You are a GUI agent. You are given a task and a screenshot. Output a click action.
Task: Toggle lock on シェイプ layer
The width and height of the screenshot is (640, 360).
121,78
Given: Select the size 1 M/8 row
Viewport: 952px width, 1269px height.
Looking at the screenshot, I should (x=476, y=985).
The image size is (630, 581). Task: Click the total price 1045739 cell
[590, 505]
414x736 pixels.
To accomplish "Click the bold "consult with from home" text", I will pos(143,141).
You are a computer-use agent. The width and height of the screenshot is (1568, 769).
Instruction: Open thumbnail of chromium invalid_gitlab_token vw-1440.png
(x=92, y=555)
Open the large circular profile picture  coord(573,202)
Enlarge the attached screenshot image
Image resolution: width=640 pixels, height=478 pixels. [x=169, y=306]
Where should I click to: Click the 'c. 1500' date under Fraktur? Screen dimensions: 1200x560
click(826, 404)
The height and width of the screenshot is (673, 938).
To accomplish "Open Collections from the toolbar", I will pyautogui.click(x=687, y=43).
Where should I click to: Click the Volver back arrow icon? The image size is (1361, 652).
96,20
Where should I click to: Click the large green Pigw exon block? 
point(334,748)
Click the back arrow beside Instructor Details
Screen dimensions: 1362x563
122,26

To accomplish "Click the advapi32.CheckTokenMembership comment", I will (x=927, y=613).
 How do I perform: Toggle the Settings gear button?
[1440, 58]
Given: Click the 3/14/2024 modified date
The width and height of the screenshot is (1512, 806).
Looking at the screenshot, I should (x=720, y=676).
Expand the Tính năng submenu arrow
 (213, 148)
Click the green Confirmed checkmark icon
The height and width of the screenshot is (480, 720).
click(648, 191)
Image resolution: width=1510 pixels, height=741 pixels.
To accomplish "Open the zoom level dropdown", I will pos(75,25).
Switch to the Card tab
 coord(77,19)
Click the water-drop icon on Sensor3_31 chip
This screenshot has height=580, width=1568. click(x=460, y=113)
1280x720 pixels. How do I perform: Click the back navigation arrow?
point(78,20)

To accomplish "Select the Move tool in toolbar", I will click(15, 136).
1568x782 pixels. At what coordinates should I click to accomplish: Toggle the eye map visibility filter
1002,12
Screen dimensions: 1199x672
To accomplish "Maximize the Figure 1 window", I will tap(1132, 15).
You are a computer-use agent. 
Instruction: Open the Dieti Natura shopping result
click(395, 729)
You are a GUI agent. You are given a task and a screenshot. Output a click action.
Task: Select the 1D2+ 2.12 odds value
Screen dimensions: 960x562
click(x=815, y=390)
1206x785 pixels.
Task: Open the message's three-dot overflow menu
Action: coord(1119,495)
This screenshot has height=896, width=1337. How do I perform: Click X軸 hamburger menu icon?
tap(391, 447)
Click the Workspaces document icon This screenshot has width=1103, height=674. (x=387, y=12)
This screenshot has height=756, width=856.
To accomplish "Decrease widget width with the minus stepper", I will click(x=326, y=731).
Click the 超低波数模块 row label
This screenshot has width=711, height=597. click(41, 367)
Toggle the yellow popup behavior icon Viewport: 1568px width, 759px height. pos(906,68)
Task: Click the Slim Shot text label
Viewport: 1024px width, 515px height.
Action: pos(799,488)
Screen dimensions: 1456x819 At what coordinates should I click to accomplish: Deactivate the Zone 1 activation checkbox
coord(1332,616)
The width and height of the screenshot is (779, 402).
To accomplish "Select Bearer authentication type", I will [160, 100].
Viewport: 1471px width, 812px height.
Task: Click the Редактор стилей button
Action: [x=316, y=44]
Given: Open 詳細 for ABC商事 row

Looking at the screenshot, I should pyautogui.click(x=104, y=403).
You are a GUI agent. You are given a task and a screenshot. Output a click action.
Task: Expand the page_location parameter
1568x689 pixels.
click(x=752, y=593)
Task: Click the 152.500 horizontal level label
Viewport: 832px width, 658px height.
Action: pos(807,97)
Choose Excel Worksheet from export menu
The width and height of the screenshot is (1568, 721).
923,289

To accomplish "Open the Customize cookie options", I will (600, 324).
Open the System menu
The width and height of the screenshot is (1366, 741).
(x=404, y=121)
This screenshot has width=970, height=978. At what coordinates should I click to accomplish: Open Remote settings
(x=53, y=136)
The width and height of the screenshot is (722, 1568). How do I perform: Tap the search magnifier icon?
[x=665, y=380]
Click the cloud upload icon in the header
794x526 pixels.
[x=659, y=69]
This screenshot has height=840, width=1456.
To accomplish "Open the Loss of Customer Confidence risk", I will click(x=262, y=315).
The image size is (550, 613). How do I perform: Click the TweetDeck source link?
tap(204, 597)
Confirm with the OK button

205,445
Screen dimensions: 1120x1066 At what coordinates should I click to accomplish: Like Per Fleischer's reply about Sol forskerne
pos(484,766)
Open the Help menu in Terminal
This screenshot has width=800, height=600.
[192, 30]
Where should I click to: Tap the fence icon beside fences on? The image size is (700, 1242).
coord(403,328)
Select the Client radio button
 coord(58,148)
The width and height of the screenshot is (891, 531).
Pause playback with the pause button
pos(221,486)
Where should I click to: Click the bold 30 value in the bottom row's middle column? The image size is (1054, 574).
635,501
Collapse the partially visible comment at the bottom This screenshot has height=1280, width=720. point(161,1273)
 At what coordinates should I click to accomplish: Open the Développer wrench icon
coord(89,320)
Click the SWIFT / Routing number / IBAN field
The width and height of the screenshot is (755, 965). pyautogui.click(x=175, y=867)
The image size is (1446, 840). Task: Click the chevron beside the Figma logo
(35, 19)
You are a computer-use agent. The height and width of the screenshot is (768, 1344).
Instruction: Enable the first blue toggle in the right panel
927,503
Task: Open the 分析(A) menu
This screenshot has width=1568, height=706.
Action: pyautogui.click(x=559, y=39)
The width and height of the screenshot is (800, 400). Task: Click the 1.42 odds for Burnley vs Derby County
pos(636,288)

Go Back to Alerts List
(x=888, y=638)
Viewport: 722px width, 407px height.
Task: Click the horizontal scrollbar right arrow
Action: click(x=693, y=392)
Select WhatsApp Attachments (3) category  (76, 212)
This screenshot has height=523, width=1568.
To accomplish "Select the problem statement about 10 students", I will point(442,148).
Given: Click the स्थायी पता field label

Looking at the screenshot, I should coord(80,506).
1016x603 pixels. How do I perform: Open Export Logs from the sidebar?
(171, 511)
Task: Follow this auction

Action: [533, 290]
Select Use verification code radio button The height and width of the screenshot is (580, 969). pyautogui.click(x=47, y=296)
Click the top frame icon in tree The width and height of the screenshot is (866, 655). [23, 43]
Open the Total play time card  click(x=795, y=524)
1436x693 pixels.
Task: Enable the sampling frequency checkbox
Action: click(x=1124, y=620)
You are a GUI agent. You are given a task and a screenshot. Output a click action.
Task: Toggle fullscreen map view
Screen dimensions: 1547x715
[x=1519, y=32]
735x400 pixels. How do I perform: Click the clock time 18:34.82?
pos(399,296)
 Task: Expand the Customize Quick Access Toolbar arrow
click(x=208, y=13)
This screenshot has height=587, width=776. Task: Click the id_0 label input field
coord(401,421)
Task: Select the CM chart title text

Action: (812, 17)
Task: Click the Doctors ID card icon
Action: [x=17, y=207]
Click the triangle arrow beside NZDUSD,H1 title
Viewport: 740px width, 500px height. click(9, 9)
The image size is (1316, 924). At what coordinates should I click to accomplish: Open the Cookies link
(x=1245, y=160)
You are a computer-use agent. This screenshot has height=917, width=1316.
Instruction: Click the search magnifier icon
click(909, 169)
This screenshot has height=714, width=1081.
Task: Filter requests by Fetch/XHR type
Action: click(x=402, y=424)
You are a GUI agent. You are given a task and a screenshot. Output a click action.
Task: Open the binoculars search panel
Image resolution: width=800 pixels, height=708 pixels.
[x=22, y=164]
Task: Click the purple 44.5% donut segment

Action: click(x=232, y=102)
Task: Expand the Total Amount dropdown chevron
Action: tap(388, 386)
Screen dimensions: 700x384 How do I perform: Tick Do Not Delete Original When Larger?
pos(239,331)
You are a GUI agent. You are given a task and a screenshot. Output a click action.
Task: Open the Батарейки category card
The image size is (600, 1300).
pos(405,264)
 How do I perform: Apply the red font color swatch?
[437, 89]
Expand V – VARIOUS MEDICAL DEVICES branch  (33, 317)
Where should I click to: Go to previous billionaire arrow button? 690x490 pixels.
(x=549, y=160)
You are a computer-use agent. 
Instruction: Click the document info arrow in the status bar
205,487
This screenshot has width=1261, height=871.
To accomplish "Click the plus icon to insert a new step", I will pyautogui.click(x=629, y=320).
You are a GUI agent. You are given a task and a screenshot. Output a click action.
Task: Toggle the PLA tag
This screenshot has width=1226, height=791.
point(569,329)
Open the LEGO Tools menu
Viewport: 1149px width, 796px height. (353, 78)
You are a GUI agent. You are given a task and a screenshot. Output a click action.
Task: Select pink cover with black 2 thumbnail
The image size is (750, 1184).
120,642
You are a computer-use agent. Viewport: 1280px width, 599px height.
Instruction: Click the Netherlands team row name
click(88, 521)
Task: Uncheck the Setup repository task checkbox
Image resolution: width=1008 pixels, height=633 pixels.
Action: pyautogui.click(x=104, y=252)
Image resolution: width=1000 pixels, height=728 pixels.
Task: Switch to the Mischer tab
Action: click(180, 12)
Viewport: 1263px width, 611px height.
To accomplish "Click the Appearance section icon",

## Job:
Put the records from the line with "Given: Click the 3/14/2024 modified date" up to and including the line with "will tap(1132, 15)." into a Markdown table with the columns Number and Record line, numbering each line and leaving out blank lines.

## Exercise solution:
| Number | Record line |
|---|---|
| 1 | Given: Click the 3/14/2024 modified date |
| 2 | The width and height of the screenshot is (1512, 806). |
| 3 | Looking at the screenshot, I should (x=720, y=676). |
| 4 | Expand the Tính năng submenu arrow |
| 5 |  (213, 148) |
| 6 | Click the green Confirmed checkmark icon |
| 7 | The height and width of the screenshot is (480, 720). |
| 8 | click(648, 191) |
| 9 | Image resolution: width=1510 pixels, height=741 pixels. |
| 10 | To accomplish "Open the zoom level dropdown", I will pos(75,25). |
| 11 | Switch to the Card tab |
| 12 |  coord(77,19) |
| 13 | Click the water-drop icon on Sensor3_31 chip |
| 14 | This screenshot has height=580, width=1568. click(x=460, y=113) |
| 15 | 1280x720 pixels. How do I perform: Click the back navigation arrow? |
| 16 | point(78,20) |
| 17 | To accomplish "Select the Move tool in toolbar", I will click(15, 136). |
| 18 | 1568x782 pixels. At what coordinates should I click to accomplish: Toggle the eye map visibility filter |
| 19 | 1002,12 |
| 20 | Screen dimensions: 1199x672 |
| 21 | To accomplish "Maximize the Figure 1 window", I will tap(1132, 15). |